El duelo más heroico y emocionante 

La inesperada descarga paraliza a los patriotas. Por suerte los proyectiles pasan de largo pero no bien los animales se aquietan, un grupo de soldados sale de la espesura y sable en mano se vienen al humo. Y ahí nomás se arma una desigual pelea. Ciegos acometen los realistas, “librándose entonces uno de los duelos más heroico y emocionante que registra la epopeya de la Independencia”, dice Cajal. 
Y Arenales con Echavarría, sin tiempo siquiera para refugiarse en la vegetación vecina, se plantan en medio del carril dispuestos a poner en juego honor, vida y coraje.
A poco, de la misma espesura sale el resto de la partida, que de inmediato rodea a los patriotas con un cerco de sables y lanzas, casi imposible de atravesar. 
Y así se entabla una desigual pelea; once realistas por un lado, dos patriotas por el otro y en el centro, Arenales y Echavarría. Todos aceros en mano. Jinetes y espadachines, topan con sus cabalgaduras blandiendo ágiles sus espadas que chocan chispeantes; parando y devolviendo sonoramente, golpe por golpe. 
La yunta patriota aguanta; defiende y arremete sin dar ni pedir tregua hasta que sus bestias caen y los dejan a pie. Ahora Arenales y Echavarría están desmontados, en el centro de un círculo casi mortal. De pronto, Arenales deja su espada colgando de su dragona, y con ambas manos desenfunda las pistolas. Retumban las descargas y dos godos, los más enconosos caen antarca y sin vida. Por un instante la acción se congela, pero a poco el enemigo reacciona más enardecido que nunca acometiendo con sablazos a diestra y siniestra. La pelea sigue y la sangre ya mancha el carril, cuando en eso Echavarría ve un fusil que apunta a Arenales; pone su cuerpo pero recibe una descarga mortal. Ahora Arenales está solo, cubierto de heridas y sangrando todo su cuerpo. Se acerca a un árbol y allí afirma su espalda. Es un felino herido y amenazante. Esta embravecido y en su rostro se lee la decisión de matar o morir.

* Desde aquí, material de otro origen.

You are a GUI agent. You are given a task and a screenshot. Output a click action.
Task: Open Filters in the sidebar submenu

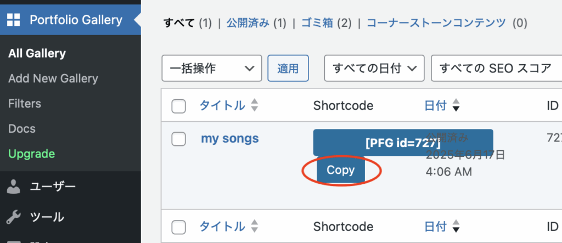coord(25,104)
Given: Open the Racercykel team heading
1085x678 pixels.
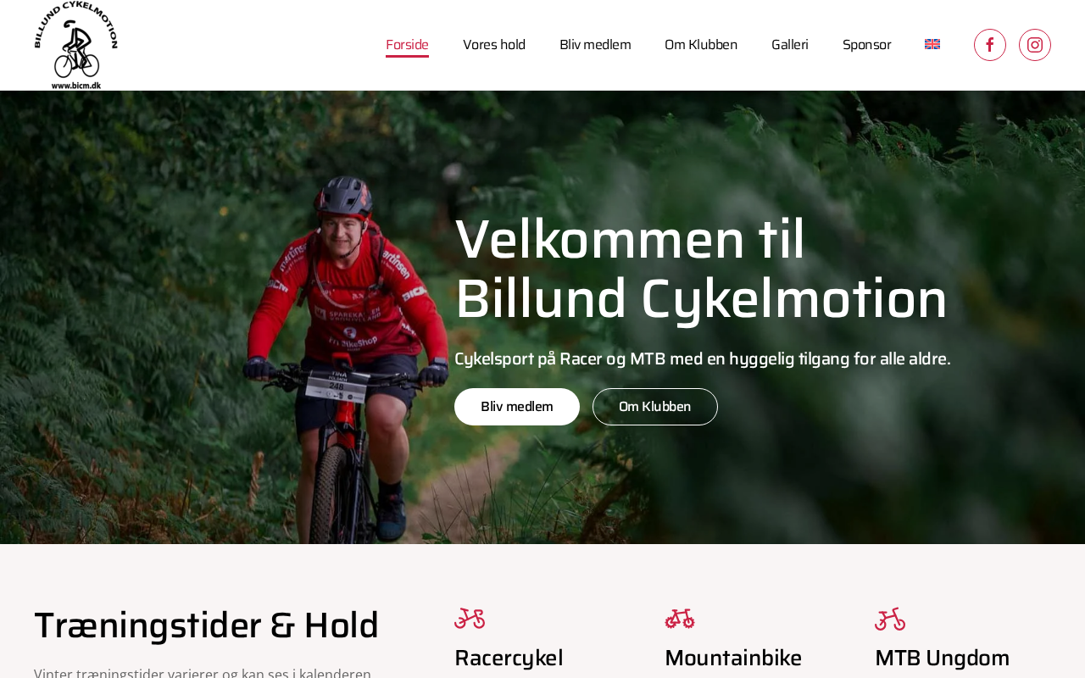Looking at the screenshot, I should (x=509, y=658).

Y si bien en su físico ya no cabe herida, su sable no deja de trazar círculos peligrosos. De los 11 enemigos, unos ya se apartaron pensando quizá, que así no vale matar a un valiente. Otros cuatros yacen muertos, pero el resto sigue machacando. Arenales desfallece; la sangre derramada melló su vitalidad y fortaleza hasta que al fin cae y sus enemigos lo dan por muerto.